Partner Spotlight

Partner Spotlight: Kahuna Accounting

Amy Mann
Amy Mann
August 10, 2017

This month, we’re proud to feature Micky Deming, Director of Business Development at Kahuna Accounting Group, as our Featured LawPay Partner. Kahuna Accounting is a specialized accounting firm that helps equip entrepreneurs with the tools and systems they need to achieve incredible growth.

How did you come to work with so many attorneys?

Originally, we took on a handful of legal clients who needed help integrating their practice management solution with their accounting software. After working with a greater number of attorneys, we started asking more questions and realized that bookkeeping was a major problem for lawyers, especially small firms.

Once we dug in a little deeper, we noticed that most small firms had the same problem: their practice management system, their accounting system, and their bank account were all saying different things. On top of this, we learned it’s extremely difficult for lawyers to find reliable bookkeeping help in their office. Having learned all this, we decided to work with as many small firms as we could to help.

Is there any accounting advice you regularly give your legal clients?
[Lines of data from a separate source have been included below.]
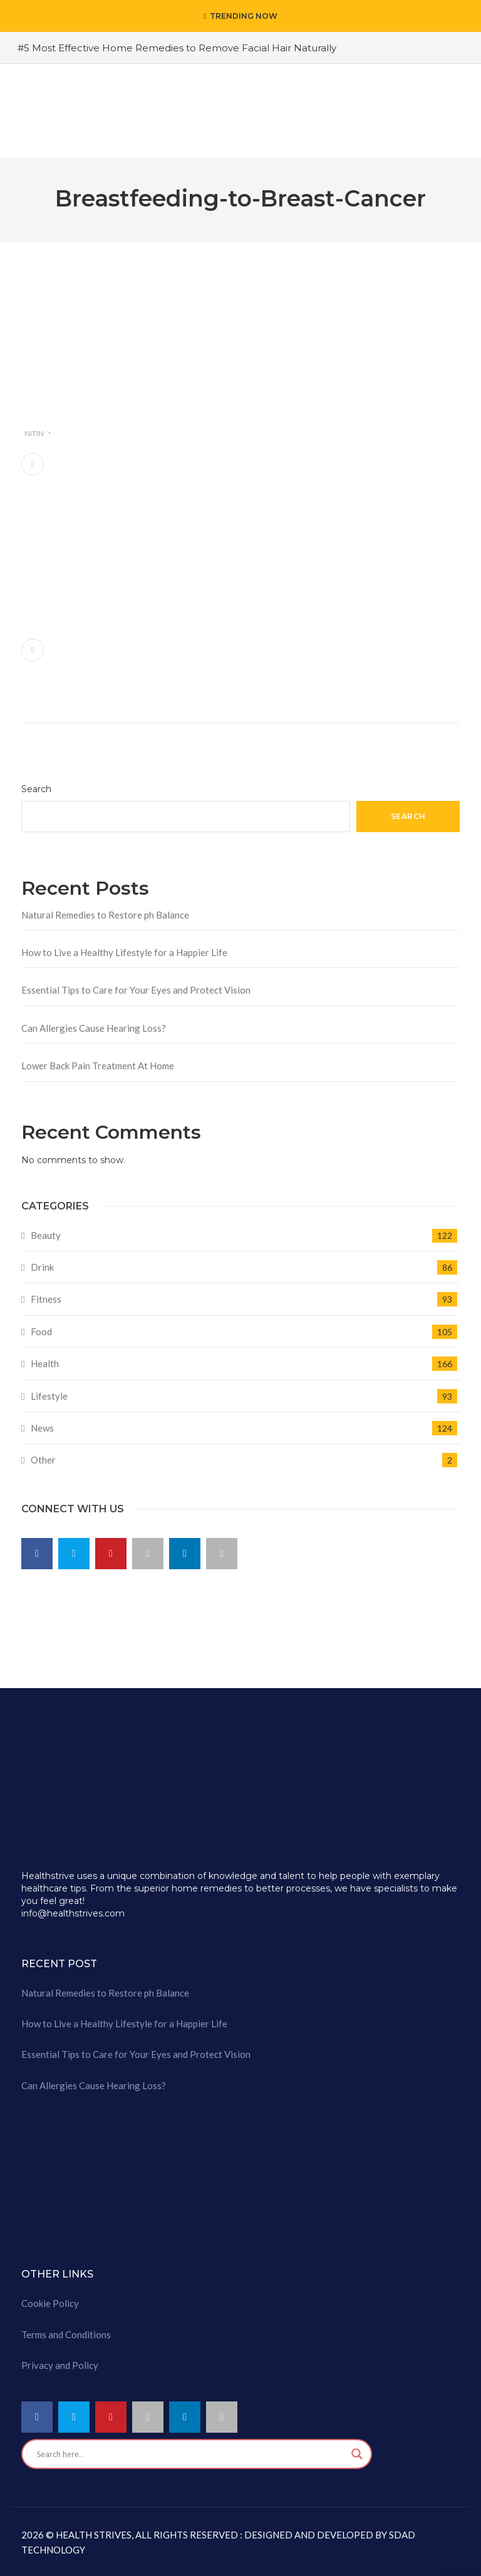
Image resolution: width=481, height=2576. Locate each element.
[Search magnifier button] (357, 2454)
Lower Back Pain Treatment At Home (97, 1065)
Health (45, 1363)
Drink (42, 1267)
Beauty (46, 1235)
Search (36, 789)
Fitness (46, 1299)
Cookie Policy (50, 2303)
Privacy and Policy (59, 2365)
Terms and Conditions (66, 2334)
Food (41, 1331)
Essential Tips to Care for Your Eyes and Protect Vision (136, 989)
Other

Our biggest goal for our legal clients is to help them build a healthy, thriving business, which means we’re constantly encouraging our clients to look forward, not backwards. Typically, accounting is just a recap of what has happened—it’s categorizing transactions. We want the lawyer to think like a business owner and use their numbers as a guide for achieving exactly what they want.

By coaching attorneys to look forward, to properly budget and forecast their numbers, we help them save money, be more proactive in their hiring, and serve as better leaders in their firms.

Are there practice management concerns that you regularly see among your legal clients?

Here at Kahuna, we are big proponents of having individuals play to their strengths when it comes to practice management. Managing a small firm involves a lot of different tools and technology, so having one administrative person who is managing billing, incoming calls, marketing, and bookkeeping while handing their other responsibilities is guaranteed to be a disaster.

We like to see an administrative person who is solely focused on client service, billing, and collecting, and then a part-time or outsourced bookkeeper who can take the reliable information gathered through a practice management system and check it against the firm’s bank statements.

What do you see as the most significant financial concerns for law firms?

The obvious answer is trust accounting. Everyone knows how important this is, and yet it continues to be a problem for lawyers and firms of all sizes. Firms need to keep track of their client activity on a system they are confident in and be diligent about tracking it.

Similarly, clients have a hard time identifying when and how their internal processes are broken. Many think that if they purchase a specific software product, their problems will magically be solved. Now many existing cloud-based software products, from practice management tools to accounting software, are incredible assets that can dramatically help a law firm. However, if you’re throwing a broken process onto a new tool and hoping that it will magically change everything, you’ll be disappointed every time. Where do you see your legal clients succeeding?

We have set up our firm in a way that most of our clients are fairly entrepreneurial-minded. We think that all solo and small firm attorneys are entrepreneurs, but they don’t always think of themselves that way. Most of our clients do, however, see themselves as business owners and lawyers, which means they’re regularly engaging in creative ways to market themselves, they’re interested in financial reporting, and they’re looking for ways to improve themselves and their business.

As a marketer, I’m always blown away when I engage in a marketing conversation with an attorney and they take me to school. I think there’s a wave of entrepreneurship inside the small firm community now and that can only be a good thing. When you think like an entrepreneur, you build efficient systems so you don’t work yourself to death and you can give 100 percent of your time and attention to your clients.

You recommend LawPay to your clients. From an accounting standpoint, how do you think LawPay helps attorneys run a better business?

We recommend LawPay every time for several reasons:

  • Because as a virtual accounting firm, we hate checks. Yes, we can deal with them, but we hate them.
  • Because if someone is using another solution for processing payments we can usually help them save money by recommending they switch to LawPay.
  • Because they understand trust accounting. LawPay deposits directly into IOLTA accounts which saves unnecessary transfers, keeps everything compliant, and results in fewer moving parts for everyone.

Additionally, our clients who use LawPay have a cash flow that is dramatically different from our clients who don’t. Without LawPay, we see attorneys with a lot of accounts receivable, which is just money left on the table. And the longer it’s in accounts receivable, the more of a headache it is trying to collect it, and the less likely it is that the attorney will ever see it.

Data shows that if you put a “Pay Now” button on your invoice, it will have a tremendous reduction in your accounts receivables. Putting money in your bank account and knowing that you don’t have to chase after unpaid invoices is a huge help in the day-to-day of a firm and gives our clients incredible peace of mind.